== Material for the task ==
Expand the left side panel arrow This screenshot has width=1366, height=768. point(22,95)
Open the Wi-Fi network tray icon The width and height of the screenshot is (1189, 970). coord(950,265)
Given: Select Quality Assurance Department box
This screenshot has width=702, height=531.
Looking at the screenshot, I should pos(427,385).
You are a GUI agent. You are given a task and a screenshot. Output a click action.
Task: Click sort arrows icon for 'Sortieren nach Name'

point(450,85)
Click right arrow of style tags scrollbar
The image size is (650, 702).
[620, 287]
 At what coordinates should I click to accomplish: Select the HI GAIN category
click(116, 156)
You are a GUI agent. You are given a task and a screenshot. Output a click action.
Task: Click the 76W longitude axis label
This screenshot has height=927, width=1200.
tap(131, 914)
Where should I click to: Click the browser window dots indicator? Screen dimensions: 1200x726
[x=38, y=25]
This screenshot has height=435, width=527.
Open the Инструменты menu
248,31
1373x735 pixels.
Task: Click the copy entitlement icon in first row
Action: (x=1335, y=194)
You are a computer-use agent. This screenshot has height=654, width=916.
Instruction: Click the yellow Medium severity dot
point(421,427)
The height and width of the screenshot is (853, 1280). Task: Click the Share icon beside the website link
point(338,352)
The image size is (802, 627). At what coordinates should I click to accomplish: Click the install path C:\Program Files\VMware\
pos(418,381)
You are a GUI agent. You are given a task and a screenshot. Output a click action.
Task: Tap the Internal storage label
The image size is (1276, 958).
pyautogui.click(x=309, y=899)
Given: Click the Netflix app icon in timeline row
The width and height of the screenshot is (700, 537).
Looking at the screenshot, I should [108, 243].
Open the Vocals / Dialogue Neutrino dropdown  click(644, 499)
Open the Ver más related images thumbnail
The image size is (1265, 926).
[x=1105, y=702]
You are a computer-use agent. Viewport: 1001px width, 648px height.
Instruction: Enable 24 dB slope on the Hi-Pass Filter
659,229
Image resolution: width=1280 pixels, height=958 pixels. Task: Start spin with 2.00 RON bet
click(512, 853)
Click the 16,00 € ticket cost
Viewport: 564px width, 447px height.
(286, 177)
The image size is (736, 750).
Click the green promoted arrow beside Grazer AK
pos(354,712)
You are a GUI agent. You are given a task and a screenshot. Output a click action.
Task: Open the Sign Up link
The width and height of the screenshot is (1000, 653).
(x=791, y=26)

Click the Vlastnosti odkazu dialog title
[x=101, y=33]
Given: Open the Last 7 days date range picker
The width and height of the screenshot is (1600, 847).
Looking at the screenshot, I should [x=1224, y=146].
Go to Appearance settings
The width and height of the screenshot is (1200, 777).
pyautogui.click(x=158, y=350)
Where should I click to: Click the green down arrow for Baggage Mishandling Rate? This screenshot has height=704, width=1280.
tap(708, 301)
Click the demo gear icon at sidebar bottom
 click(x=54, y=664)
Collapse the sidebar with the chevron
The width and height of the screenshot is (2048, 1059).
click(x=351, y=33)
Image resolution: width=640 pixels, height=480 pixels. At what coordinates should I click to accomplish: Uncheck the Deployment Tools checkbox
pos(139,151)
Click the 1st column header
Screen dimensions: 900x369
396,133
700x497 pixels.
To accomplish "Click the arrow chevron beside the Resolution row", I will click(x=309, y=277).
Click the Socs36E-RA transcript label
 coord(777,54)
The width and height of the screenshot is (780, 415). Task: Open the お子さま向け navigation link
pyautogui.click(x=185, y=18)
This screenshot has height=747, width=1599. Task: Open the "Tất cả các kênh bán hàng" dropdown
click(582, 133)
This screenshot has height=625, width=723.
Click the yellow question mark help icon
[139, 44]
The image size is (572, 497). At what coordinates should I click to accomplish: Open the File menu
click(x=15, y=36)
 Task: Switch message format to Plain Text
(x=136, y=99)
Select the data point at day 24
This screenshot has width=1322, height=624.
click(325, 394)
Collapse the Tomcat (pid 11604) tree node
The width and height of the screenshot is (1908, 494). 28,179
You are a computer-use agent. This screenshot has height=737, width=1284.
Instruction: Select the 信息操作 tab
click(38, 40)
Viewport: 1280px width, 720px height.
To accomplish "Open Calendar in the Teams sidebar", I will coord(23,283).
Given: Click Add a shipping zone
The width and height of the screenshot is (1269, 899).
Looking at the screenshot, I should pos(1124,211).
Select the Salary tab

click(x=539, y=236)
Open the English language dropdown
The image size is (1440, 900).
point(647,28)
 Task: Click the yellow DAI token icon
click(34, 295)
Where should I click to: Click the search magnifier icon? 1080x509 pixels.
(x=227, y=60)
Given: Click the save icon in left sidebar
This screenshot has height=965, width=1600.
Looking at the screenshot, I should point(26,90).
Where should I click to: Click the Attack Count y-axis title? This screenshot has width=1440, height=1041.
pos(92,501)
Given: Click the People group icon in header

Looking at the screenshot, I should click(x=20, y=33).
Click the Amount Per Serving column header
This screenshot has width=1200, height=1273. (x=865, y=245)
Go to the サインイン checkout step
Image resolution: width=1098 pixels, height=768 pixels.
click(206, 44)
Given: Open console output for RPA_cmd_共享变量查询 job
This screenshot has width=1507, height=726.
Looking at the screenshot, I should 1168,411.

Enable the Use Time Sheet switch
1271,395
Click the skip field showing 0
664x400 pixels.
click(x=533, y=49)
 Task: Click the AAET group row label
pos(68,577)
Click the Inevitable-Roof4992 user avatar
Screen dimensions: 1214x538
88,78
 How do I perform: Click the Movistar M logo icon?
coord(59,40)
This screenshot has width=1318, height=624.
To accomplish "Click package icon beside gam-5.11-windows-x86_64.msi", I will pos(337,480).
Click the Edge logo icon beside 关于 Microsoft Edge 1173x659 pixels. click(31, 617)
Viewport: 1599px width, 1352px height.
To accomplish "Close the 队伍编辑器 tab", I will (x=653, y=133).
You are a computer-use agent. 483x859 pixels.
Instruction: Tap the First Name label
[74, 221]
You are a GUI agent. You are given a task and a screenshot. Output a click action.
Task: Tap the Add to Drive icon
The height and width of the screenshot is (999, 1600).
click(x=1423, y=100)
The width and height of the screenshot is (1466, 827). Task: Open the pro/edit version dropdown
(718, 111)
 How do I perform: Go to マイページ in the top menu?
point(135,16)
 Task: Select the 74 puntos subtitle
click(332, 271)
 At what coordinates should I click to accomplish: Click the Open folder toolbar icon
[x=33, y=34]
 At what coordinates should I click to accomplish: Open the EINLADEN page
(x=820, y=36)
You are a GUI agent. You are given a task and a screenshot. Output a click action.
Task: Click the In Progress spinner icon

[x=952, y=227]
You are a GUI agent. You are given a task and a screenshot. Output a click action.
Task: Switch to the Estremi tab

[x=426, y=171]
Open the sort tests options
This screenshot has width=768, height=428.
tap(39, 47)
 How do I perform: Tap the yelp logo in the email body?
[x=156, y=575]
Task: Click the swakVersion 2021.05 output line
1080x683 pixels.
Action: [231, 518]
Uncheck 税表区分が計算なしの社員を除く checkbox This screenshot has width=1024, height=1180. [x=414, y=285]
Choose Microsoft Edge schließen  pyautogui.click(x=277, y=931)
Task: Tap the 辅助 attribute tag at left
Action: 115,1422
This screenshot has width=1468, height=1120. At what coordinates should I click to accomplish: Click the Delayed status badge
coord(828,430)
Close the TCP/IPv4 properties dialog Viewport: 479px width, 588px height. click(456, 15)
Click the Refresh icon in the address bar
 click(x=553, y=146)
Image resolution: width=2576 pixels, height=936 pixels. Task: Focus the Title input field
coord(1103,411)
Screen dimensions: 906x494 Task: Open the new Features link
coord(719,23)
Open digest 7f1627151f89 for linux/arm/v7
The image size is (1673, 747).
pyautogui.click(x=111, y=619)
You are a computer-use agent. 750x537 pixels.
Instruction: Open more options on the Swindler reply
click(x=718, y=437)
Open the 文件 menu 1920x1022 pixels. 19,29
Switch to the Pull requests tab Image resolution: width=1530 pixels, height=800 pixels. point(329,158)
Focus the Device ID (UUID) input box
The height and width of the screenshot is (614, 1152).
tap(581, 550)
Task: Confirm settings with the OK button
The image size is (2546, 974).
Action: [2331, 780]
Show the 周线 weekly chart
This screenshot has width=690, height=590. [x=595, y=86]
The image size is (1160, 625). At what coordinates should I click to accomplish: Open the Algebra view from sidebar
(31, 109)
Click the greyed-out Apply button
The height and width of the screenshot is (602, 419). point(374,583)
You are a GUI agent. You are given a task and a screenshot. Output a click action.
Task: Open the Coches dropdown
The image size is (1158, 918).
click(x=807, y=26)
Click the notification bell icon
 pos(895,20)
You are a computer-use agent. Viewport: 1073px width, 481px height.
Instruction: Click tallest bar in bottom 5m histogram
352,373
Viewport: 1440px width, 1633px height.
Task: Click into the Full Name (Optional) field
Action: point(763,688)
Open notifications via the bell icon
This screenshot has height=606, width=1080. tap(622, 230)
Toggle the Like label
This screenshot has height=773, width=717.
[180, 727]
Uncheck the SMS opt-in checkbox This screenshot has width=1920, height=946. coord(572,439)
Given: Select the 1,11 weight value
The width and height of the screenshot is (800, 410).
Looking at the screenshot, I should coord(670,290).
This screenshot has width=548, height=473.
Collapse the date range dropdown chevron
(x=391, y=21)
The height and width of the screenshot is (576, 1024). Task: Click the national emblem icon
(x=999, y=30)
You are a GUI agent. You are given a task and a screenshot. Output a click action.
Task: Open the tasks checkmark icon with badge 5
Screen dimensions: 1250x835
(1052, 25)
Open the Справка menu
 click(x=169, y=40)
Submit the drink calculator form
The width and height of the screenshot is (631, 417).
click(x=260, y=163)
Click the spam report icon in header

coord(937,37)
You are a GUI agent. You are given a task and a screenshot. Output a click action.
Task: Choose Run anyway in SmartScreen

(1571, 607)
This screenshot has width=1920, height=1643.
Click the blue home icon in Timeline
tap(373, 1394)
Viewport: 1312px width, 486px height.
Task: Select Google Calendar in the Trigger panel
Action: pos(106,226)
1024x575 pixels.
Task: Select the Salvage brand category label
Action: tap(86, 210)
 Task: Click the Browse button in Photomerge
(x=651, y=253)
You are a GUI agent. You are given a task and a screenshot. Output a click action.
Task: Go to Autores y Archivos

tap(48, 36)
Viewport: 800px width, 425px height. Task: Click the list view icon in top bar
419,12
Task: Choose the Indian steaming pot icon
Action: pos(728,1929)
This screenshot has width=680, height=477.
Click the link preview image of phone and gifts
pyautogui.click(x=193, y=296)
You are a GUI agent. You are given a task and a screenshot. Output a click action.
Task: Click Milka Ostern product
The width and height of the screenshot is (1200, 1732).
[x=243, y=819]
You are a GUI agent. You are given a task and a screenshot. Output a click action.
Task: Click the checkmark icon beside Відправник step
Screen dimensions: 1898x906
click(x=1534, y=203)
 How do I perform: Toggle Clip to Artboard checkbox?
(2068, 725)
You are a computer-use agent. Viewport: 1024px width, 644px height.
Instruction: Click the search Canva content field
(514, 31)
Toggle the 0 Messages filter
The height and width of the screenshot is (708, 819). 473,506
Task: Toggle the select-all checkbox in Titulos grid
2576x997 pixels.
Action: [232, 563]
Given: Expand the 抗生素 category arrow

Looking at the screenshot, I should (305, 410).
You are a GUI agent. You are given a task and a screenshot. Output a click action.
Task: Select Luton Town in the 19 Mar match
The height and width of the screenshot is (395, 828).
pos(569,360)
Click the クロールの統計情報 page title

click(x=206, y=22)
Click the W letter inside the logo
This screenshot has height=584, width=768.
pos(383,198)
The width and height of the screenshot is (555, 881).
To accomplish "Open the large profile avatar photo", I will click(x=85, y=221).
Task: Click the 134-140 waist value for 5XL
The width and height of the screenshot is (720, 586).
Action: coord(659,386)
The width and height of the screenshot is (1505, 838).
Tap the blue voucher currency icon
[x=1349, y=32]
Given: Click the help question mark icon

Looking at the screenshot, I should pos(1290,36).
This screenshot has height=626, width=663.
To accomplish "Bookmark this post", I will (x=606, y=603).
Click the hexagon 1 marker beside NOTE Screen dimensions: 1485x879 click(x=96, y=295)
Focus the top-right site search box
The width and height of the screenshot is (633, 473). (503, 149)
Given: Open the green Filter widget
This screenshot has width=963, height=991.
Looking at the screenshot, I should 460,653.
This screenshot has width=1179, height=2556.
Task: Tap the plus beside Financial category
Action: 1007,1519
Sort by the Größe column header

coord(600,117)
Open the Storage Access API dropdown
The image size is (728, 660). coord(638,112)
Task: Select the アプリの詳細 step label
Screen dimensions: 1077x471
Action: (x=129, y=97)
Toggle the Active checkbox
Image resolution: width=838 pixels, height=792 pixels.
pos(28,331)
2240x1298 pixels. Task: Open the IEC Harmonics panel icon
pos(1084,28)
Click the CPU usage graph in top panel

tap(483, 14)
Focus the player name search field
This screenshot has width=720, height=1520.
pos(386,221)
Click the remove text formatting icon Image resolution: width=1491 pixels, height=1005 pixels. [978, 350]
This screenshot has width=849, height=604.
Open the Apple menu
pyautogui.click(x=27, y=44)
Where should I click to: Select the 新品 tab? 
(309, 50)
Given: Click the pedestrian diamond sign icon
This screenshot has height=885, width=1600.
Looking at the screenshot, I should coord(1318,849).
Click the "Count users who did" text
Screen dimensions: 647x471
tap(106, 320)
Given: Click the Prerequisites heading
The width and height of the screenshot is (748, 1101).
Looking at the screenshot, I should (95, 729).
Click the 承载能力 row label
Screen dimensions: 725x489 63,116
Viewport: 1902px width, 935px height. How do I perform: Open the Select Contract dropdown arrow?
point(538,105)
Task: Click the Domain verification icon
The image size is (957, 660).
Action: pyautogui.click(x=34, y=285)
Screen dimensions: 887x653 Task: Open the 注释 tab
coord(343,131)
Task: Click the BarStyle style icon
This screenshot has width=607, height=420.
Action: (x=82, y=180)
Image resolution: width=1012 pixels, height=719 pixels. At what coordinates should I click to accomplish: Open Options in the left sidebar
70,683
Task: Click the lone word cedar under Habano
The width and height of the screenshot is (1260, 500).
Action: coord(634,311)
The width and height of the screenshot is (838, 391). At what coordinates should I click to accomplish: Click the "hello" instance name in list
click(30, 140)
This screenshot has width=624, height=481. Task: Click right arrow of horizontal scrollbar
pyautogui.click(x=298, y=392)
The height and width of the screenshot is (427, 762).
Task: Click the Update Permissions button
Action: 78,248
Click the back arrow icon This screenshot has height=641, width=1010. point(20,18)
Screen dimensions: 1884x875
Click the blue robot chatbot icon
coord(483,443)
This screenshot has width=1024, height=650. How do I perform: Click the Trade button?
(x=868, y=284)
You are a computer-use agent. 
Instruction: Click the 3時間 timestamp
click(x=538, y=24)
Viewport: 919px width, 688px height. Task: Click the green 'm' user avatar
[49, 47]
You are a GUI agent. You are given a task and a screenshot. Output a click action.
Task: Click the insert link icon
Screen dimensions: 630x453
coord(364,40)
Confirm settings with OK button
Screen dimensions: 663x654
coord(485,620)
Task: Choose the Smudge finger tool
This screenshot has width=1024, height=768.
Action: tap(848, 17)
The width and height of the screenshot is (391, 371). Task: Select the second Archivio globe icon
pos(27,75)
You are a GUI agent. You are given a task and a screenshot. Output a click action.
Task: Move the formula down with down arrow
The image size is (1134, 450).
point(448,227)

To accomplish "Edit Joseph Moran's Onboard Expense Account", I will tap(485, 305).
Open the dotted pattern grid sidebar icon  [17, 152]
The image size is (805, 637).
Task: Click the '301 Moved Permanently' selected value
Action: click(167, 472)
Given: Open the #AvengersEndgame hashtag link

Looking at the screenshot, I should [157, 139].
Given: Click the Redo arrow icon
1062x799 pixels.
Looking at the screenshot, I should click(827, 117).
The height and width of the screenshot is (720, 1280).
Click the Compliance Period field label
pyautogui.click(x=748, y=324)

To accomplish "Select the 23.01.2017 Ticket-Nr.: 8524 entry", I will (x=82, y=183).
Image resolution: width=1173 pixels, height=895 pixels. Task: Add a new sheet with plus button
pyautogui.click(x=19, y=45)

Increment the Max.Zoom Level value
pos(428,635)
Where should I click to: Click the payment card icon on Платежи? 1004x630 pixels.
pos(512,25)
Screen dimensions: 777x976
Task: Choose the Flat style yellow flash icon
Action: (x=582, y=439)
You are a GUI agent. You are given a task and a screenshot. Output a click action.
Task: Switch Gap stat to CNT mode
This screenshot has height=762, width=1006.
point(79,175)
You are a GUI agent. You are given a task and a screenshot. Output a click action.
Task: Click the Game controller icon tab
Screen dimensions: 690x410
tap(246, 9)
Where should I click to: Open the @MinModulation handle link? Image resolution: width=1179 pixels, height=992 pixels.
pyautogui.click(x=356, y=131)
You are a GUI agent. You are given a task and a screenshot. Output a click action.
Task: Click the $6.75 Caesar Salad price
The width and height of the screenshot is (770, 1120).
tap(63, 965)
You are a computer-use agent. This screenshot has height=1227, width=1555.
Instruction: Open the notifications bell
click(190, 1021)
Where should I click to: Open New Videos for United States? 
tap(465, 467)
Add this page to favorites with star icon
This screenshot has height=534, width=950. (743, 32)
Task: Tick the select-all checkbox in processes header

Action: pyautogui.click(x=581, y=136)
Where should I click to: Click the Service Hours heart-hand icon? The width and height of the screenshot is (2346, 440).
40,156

== Problem statement ==
Only the number should be given: the count of lines in the entries that contain the string "will".

== Your solution ==
8